For a clean consistent flip finish you have to be very careful to give as consistent a picture for a frame of reference for the dog as possible. Many dogs will take the frame of reference for where they need to be based on our upper body. So if we are looking off to the left and have our upper body oriented toward the left to see if the dog is finishing in correct position the dog may orient incorrectly as a result of us being turned.


----------



## gsdluvr (Jun 26, 2012)

Yes the reward is always food for her. She is super food motivated. I have found that if I give a command and she gets to be wrong on the first time and then quickly corrects herself and gets the reward, she will do that whole sequence with the correction instead of doing it right the first time. That is why I insist on the full correct exercise before rewarding.

You could be right about my body position. I will check on that.

Correcting is also an option, I have done. However, it sometimes seems to make her over anxious and then she ends up a little crooked behind me. 

The only sure way to get the good position, is to lure her head. But I am still not having success in fading the lure.


----------



## gaia_bear (May 24, 2012)

Do you have a spotter when you train the finish? 

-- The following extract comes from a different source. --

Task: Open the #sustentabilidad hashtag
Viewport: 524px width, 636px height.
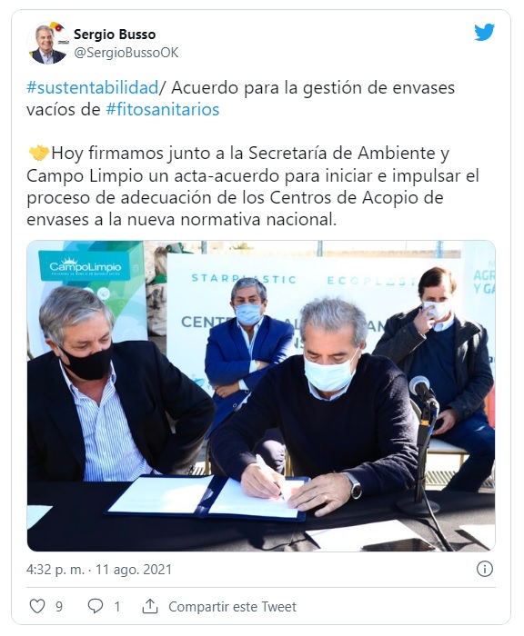Action: click(x=92, y=87)
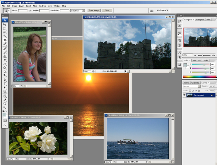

My issue was exactly as baliff described, I was the one throwing his positioning off. Once I started training with a spotter, the problem faded. 

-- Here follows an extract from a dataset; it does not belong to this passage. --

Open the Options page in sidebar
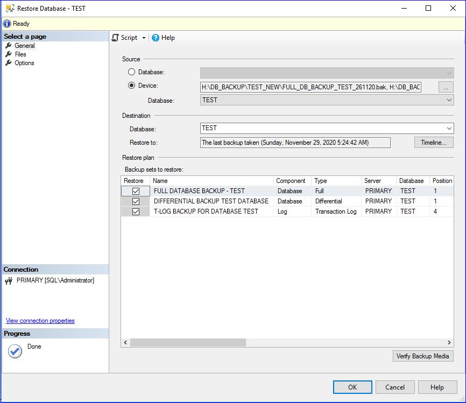The image size is (466, 403). click(24, 63)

Also I'd still reward the correcting. If he self corrects he'll get a verbal praise and a quick pet but I withhold the big reward. So the end picture is still clear in his head and I'm not sending mixed messages on what I'm asking for.


----------



## G-burg (Nov 10, 2002)

Some things I would do..

Teach the position from many different angles.. using your food in the beginning. So, calling her/him into basic from different angles.. But make it short distances so the dog can be successful.. I'll sit my dogs, then I pivot (take a step 45/90 degrees) to the right and call my dog into position.. or sit the dog and take a step forward and call the dog into basic position.. 

I would also work against a barrier is the dog is in front, so he/she cannot be incorrect.. Then slowly move away from the barrier..

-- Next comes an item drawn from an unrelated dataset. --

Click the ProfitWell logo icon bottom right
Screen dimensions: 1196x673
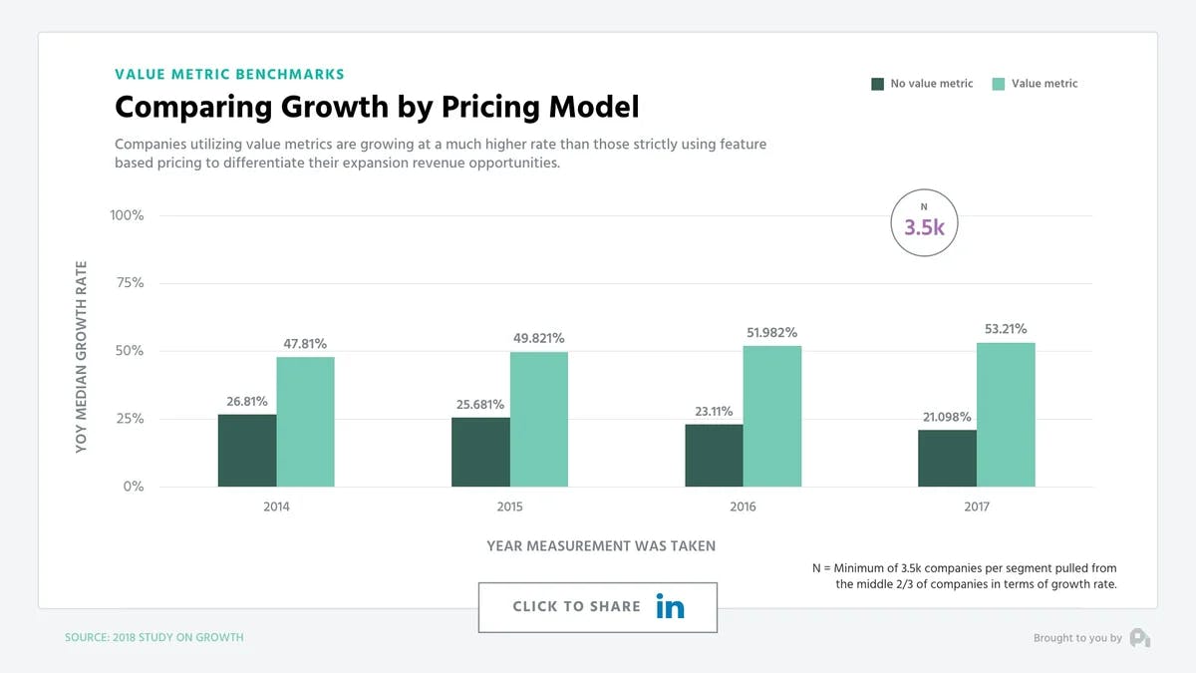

And lastly, like was stated, make sure you are showing her/him the correct body posture/position..

I somewhat agree with you on not rewarding for incorrect positions, even if the dog corrects it's self. I sometimes wonder if in doing so, they think that that's part of the command?? But then that's where you need to know your dog and what works best!


----------



## Jax08 (Feb 13, 2009)

I think the dog correcting herself is a sign that she knows she is supposed to be in position. At this point, I would correct her for not doing it right the first time. So I would reward her for correcting herself and I would do it quickly. Position. Boom Ball. The next time I would correct her. She knows she's supposed to be there. Issue one correction that counts. We used an e-collar for Seger for the correction.

Dogs follow body language. I initially lured with the ball and tapped on the e-collar as I did it to bring him around into position. When you give the finish command, make sure you are making eye contact and move your eyes in the direction you want her to even if you have to turn your head initially.


----------



## Steve Strom (Oct 26, 2013)

With mine, and probably along the lines of what G-Burg mentioned, he needed to come in at different angles other then from directly in front. He's pretty good size and doesn't really squat and swing his rear in so that he's finishing in a tight little circle. There has to be a certain amount of going far enough behind me to allow coming forward to straighten. 

From direct in front,I stepped back with my left leg trying to always keep my upper body straight and had him follow my leg forward into position. If you've ever seen it, its basically Ivan's Find the leg exercise.


----------



## Jax08 (Feb 13, 2009)

Steve Strom said:


> From direct in front,I stepped back with my left leg trying to always keep my upper body straight and had him follow my leg forward into position. If you've ever seen it, its basically Ivan's Find the leg exercise.


This is how I started while luring with a ball.


----------



## Steve Strom (Oct 26, 2013)

Jax08 said:


> This is how I started while luring with a ball.


And actually looking back, in that luring stage I had to turn slightly to the left but the key was the stepping back to show him how far back he had to go to be able to straighten himself.


----------



## gsdluvr (Jun 26, 2012)

Thank you all! @Jax I believe she does know exactly what to do. One time I gave her a well timed hard correction with a prong collar and she flipped in the air! It was impressive. But then she'll do it stupidly. As I said, not consistently.

I used the perch in the beginning to teach her to move her hind legs that way.

I have some great suggestions to work on! Let's see what works?!


----------